- Data provided
● ● ● ● ●

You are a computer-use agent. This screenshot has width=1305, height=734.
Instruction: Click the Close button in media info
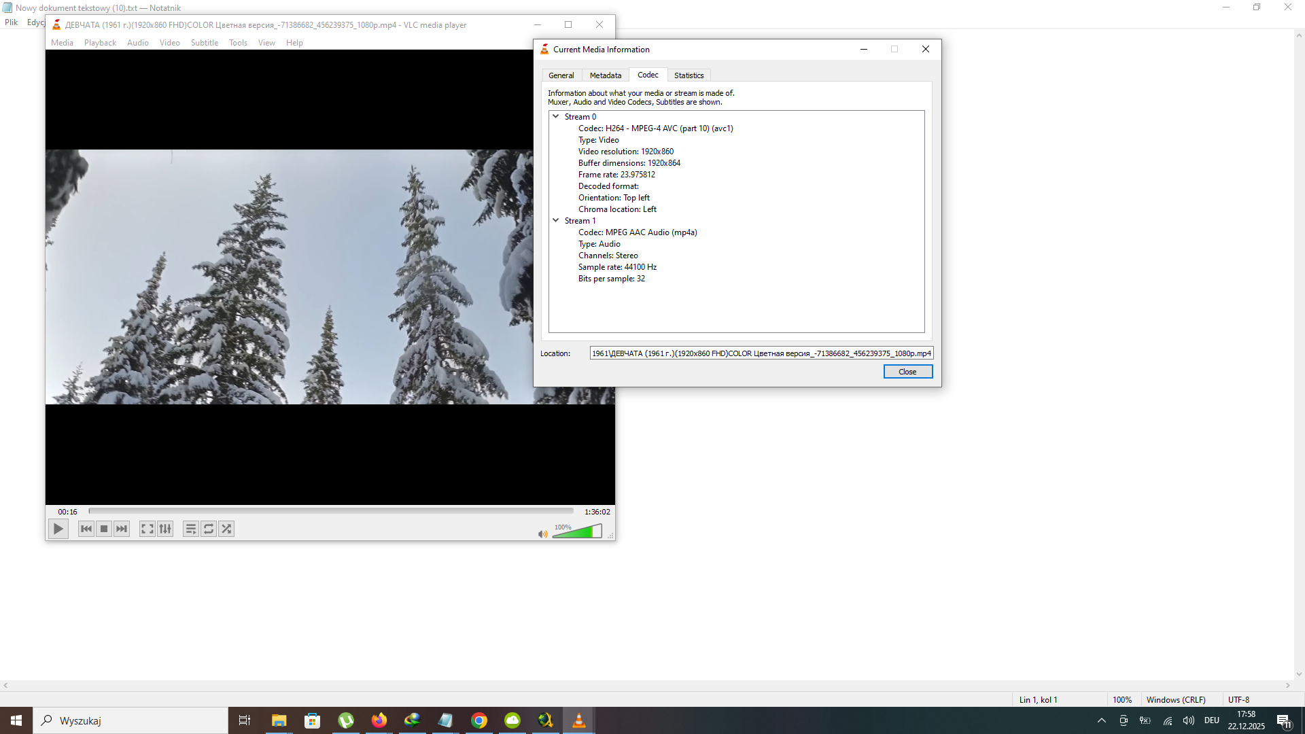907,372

● ● ● ● ●

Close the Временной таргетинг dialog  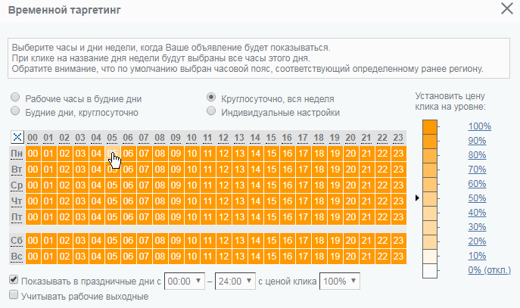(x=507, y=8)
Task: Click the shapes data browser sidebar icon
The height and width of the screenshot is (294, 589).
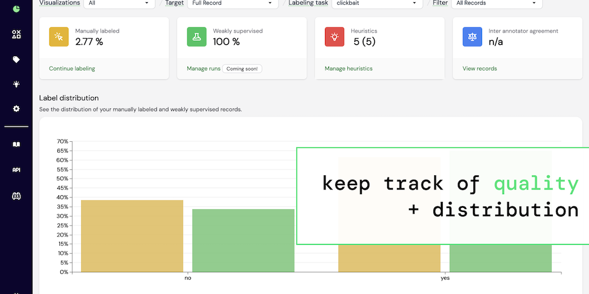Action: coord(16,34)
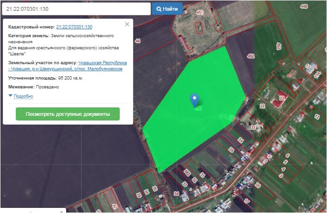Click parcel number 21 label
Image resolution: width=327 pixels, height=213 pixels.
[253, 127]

● ● ● ● ●

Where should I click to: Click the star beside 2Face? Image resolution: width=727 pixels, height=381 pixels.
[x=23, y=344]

● ● ● ● ●

- Work to be completed
Write out everything in the data from the line containing "Where should I" down to the line containing "[x=23, y=344]", with both of those lines included.

- Task output
Where should I click to: Click the star beside 2Face? Image resolution: width=727 pixels, height=381 pixels.
[x=23, y=344]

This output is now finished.